Palmer has arrived highly motivated. At this stage of his career, he's not interested in a long rebuilding project. It's about winning now, he said. No matter what it will have to come in the NFC West, arguably the toughest division in the league.
While there is much work to do, he said, he senses the same sentiment among his teammates.
"The one good thing you look at is that guys are flying around, guys are excited to be out there, guys are excited to get going," Palmer said. "There's not the attitude of `Let's get through camp,' there's an attitude of `Let's get better.'"
Palmer is entering his 13th NFL season, his 6-foot-5, 235-pound frame battered in his years with the Cincinnati Bengals and Oakland Raiders. The Cardinals, in dire need of a quarterback after a disastrous 2012 season, sent only a sixth-round draft pick to Oakland to get Palmer, then signed him to a two-year, $16 million contract.

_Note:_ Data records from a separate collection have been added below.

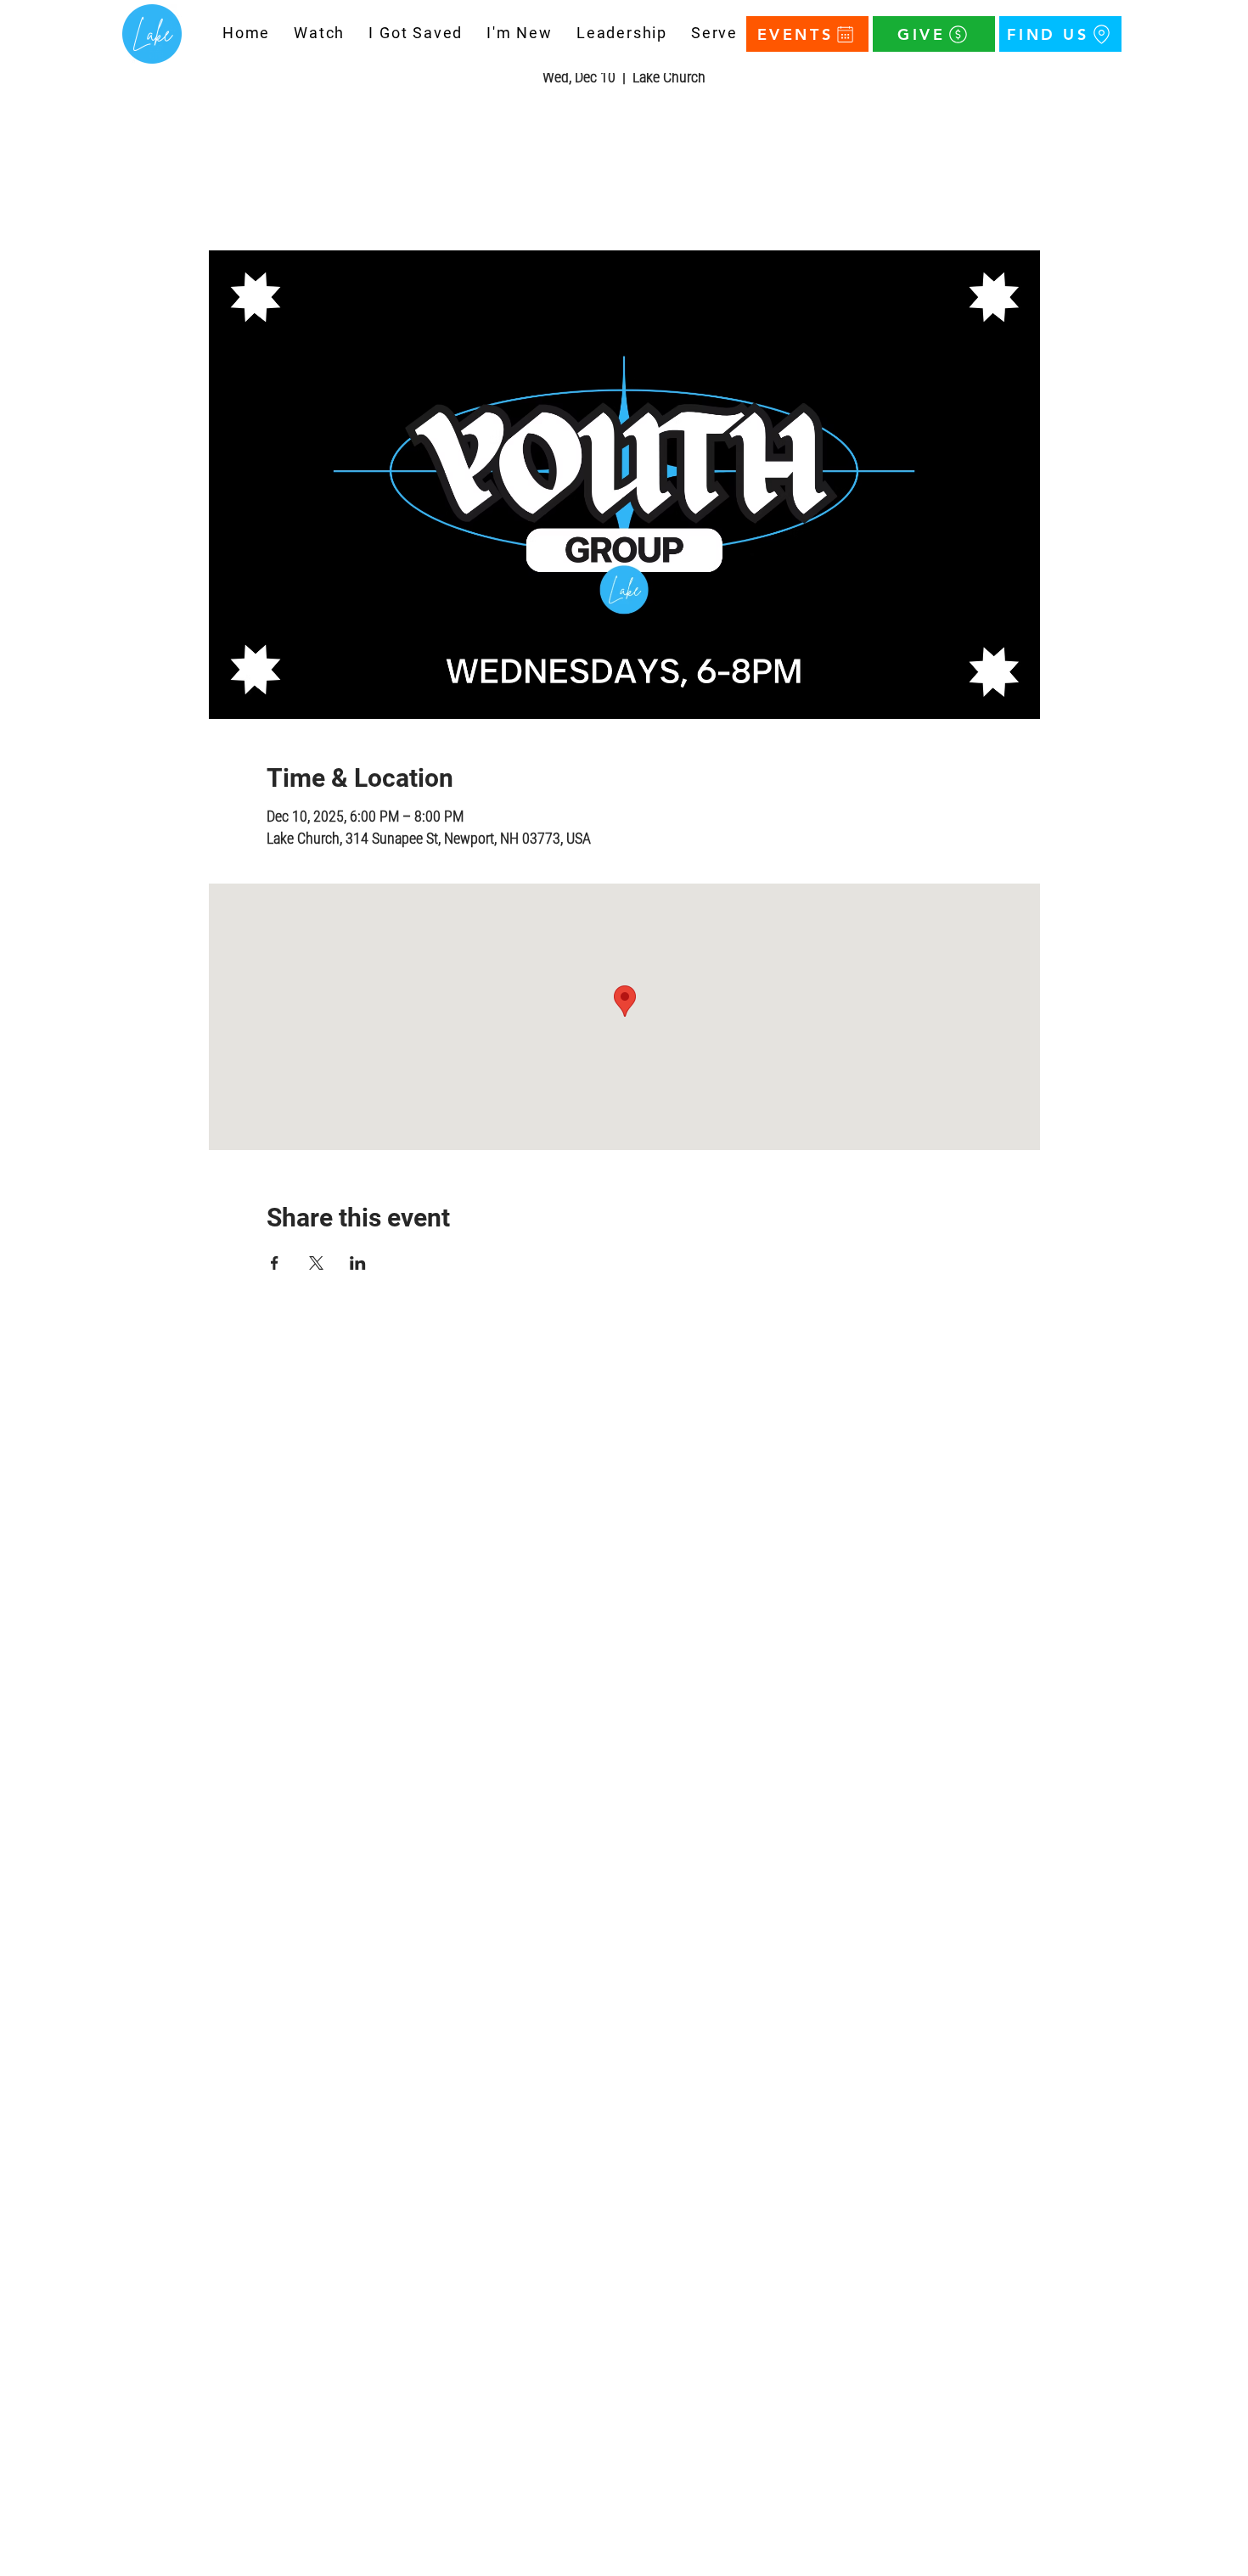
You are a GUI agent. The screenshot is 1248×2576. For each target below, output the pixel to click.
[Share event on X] (316, 1263)
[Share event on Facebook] (275, 1263)
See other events (624, 171)
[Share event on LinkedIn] (358, 1263)
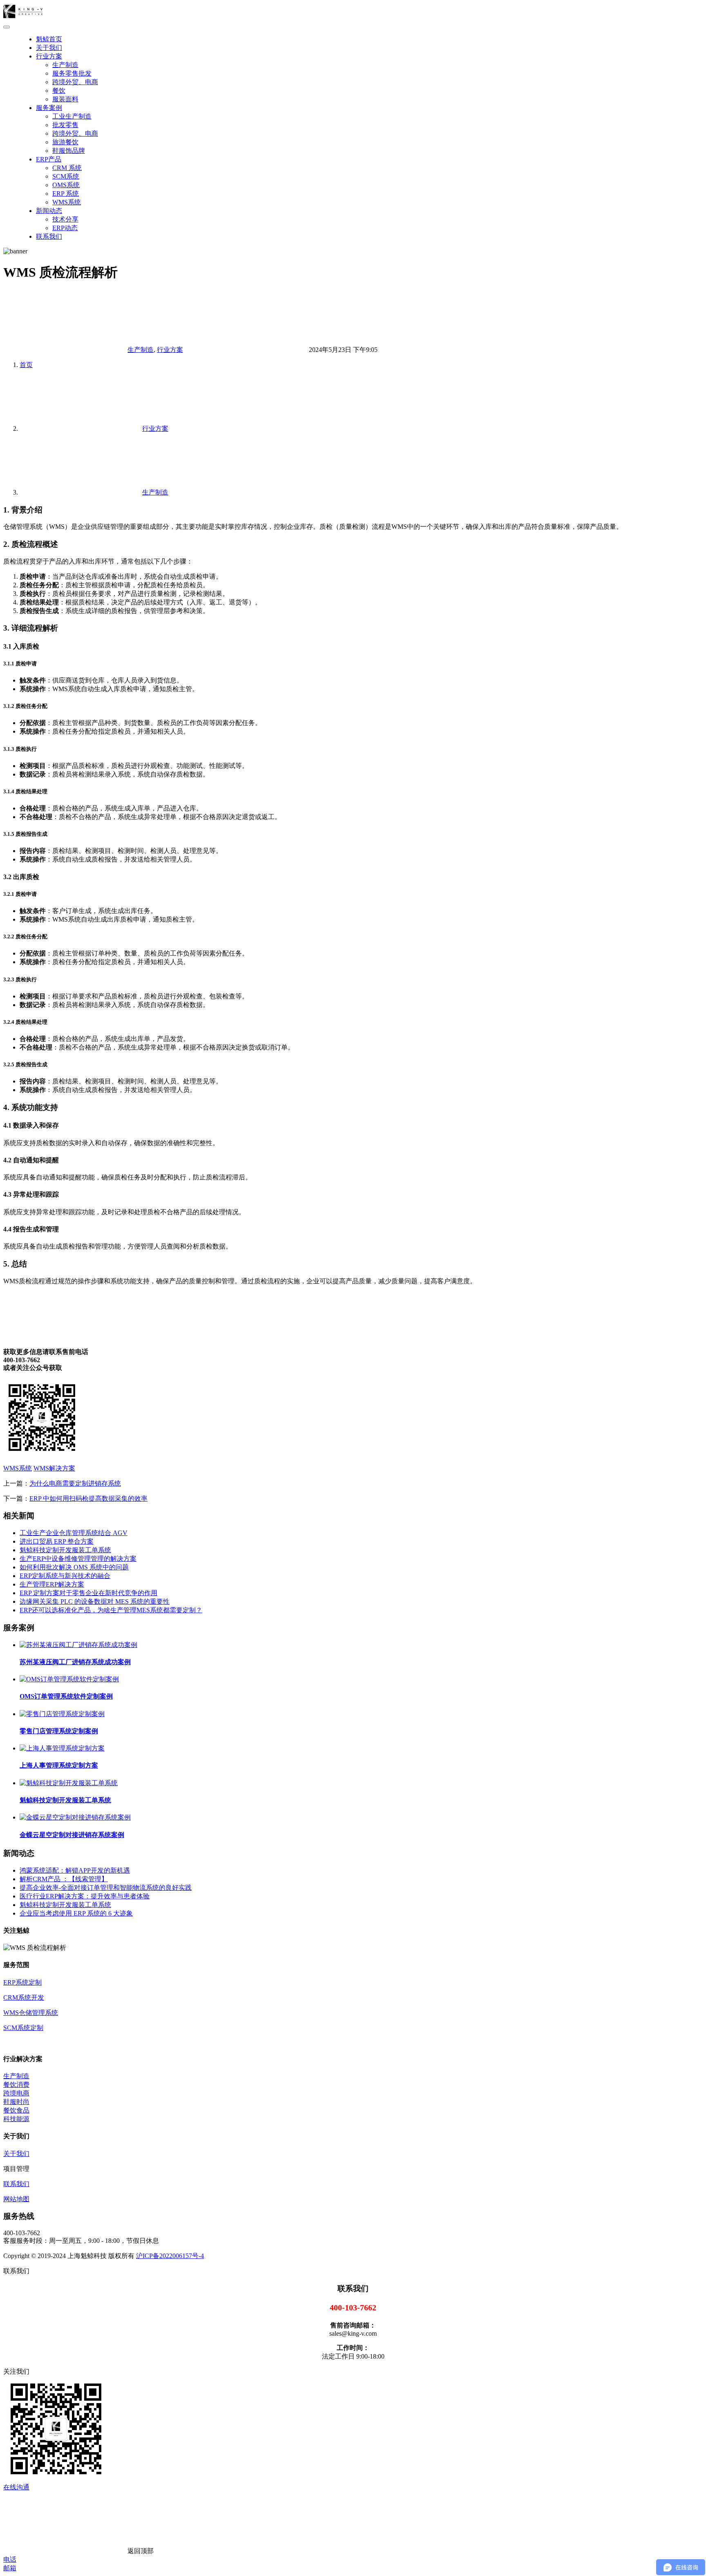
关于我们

Last year, Palmer had the third 4,000-yard passing season of his career, but the Raiders were usually trying to come from behind, limping to a 4-12 record. It was clear Palmer's two-year stay there was over. Arizona loomed as probably the final destination in a career with big numbers not a lot of success in terms of wins and losses. In 122 career starts, Palmer is 54-68.
In yet another training camp, Palmer said it's back to basics for him.
"Early stages one of the things I'm always focused on is mechanics and footwork," he said. "That's something you can't get enough work on. You can't get coached enough on it. You can't get enough reps. It's something I'm consistently looking at."
He's also keeping up his work on the playbook, even though he's been studying it all offseason, through a series of formal and informal workouts.
He wants to "feel better about the play as it's coming into my head and I'm going through my reads and going through my decisions before I make the call in the huddle,'" Palmer said. "And a whole bunch of other things. There's a ton of work to do by everybody in that locker room."
Timing with the receivers is less of a problem. The quarterbacks and their targets had an informal workout last month just to stay sharp. Palmer throwing to Larry Fitzgerald, Andre Roberts and Michael Floyd, among others.
"There really wasn't a big lapse in timing where we have to get back on the same page," Palmer said. "I think that's one really good thing about getting together in the month of July is you keep that rhythm and you keep improving it."
There is always a bit of dread for veterans going into camp. Palmer said he feels that less so this year than in any other. Such is the rejuvenating nature of a fresh start.
"We need to keep the attitude we have right now in week two, week three, week four," Palmer said, "because we have an attitude now where we're just trying to get better."
After a severe knee injury and the inevitable consequences of age, Palmer is not a mobile quarterback. Keeping him upright will be the main task on an offensive line still in the making.
There is competition at both tackles and the projected starter at left guard, first-round draft pick Jonathan Cooper, is absent in a contract dispute.
Palmer said it's "a fine line" between the benefits of having tough competition and the rewards of having good, experienced chemistry on the line.
Arians said that the blocking scheme will take into account Palmer's lack of mobility.
"You build it around the abilities of the guy," Arians said. "He's still athletic but he's not going to be the scrambler that say Ben or Andrew were, more in Peyton's mode - move yourself within the pocket, get the ball out, don't take sacks."
As Palmer noted, there's always optimism at this point.
"It's a great feeling in the locker room," he said. "It's only Day One."